Der Optimist hofft, Gilles Senn werde als Playoff-Neuling gleich zum Helden wie einst Ken Dryden bei den Montréal Canadiens. Der Realist geht hingegen davon aus, dass Cristobal Huet immer noch besser ist.
Statistisch ist gibt es aus der Qualifikation nur eine Zufallsdifferenz (Davos hat vier Tore weniger kassiert). Arno Del Curto zelebriert das bedingungslose Vorwärtsspiel. Die Verteidiger werden dazu angehalten, die Scheibe in allen Situationen sofort vorwärts zu spielen. Das ist riskant. Lausannes Verteidiger sind etwas scheibensicherer.

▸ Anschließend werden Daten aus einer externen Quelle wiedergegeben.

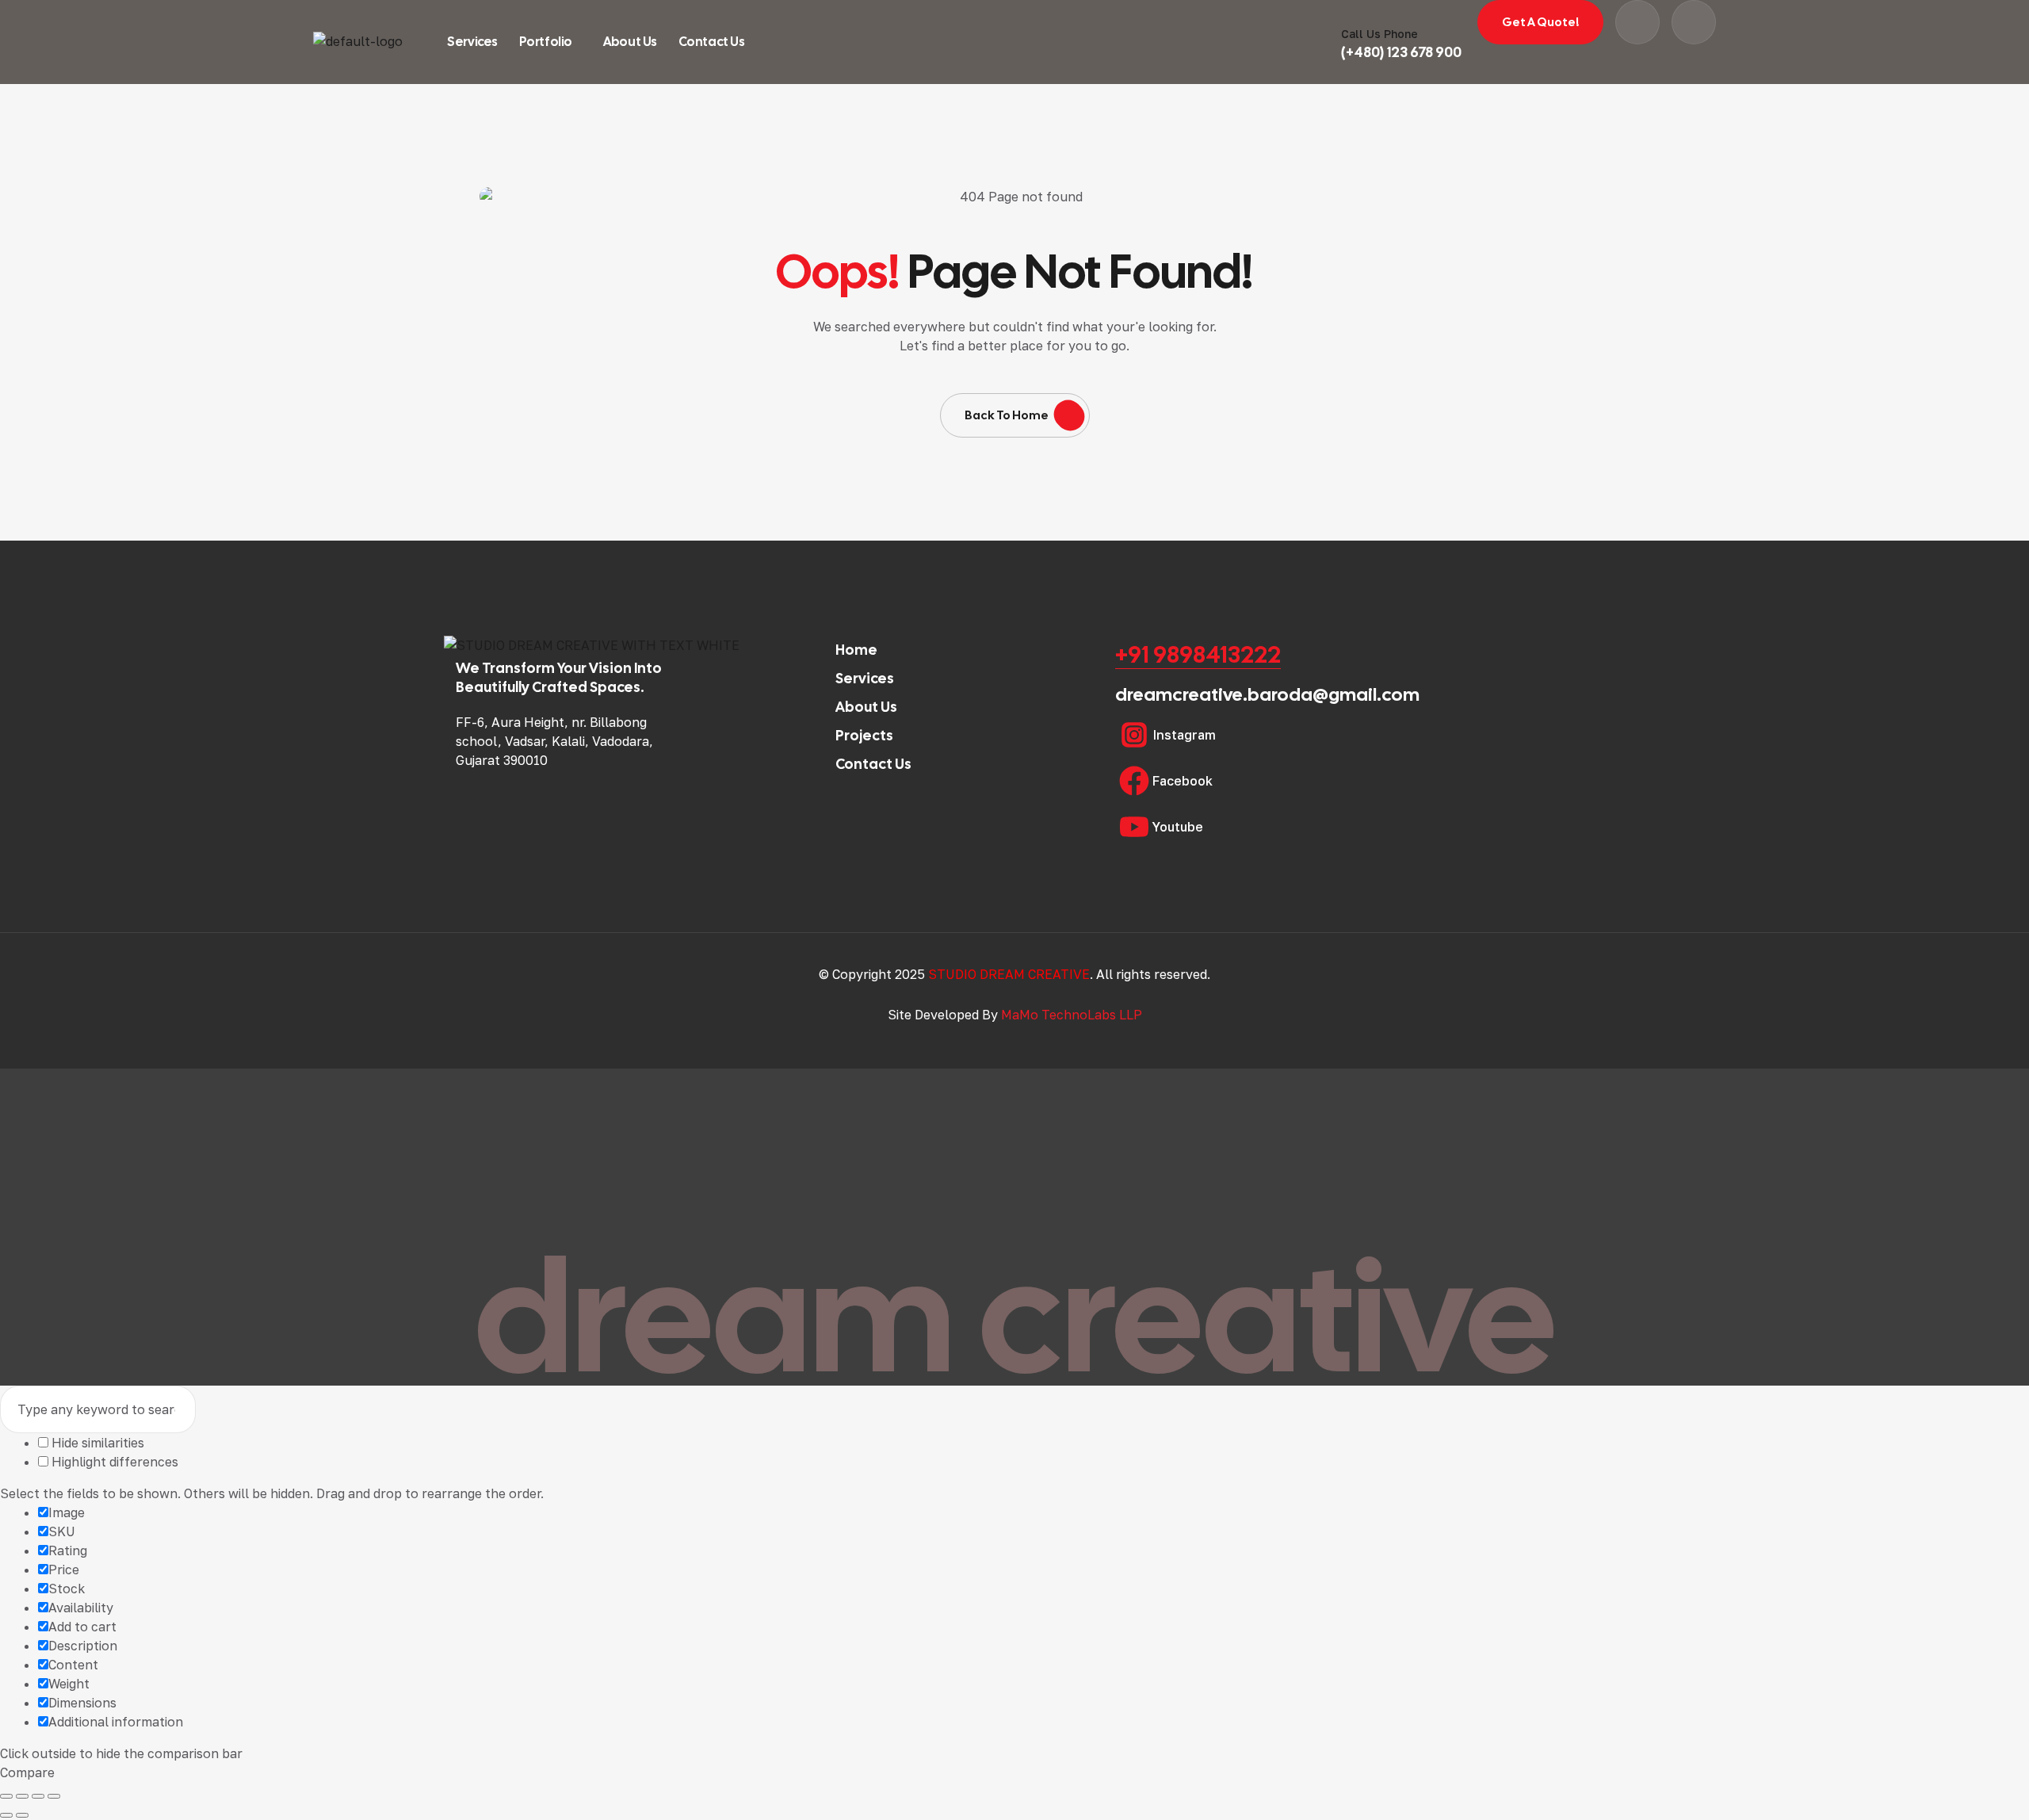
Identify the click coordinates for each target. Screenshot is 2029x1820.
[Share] (38, 1796)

Auch bei der Torproduktion gibt es nach 50 Qualifikationsspielen nur eine Zufallsdifferenz (Lausanne hat zwei Tore mehr erzielt). Aber Lausanne hat das bessere Powerplay. Davos wird die gelaufenen Kilometer nur dann in genügend Tore ummünzen können, wenn Perttu Lindgren fit ist.
Lausanne schafft die Überraschung. Aber wenn es über sieben Spiele geht, triumphiert der HC Davos.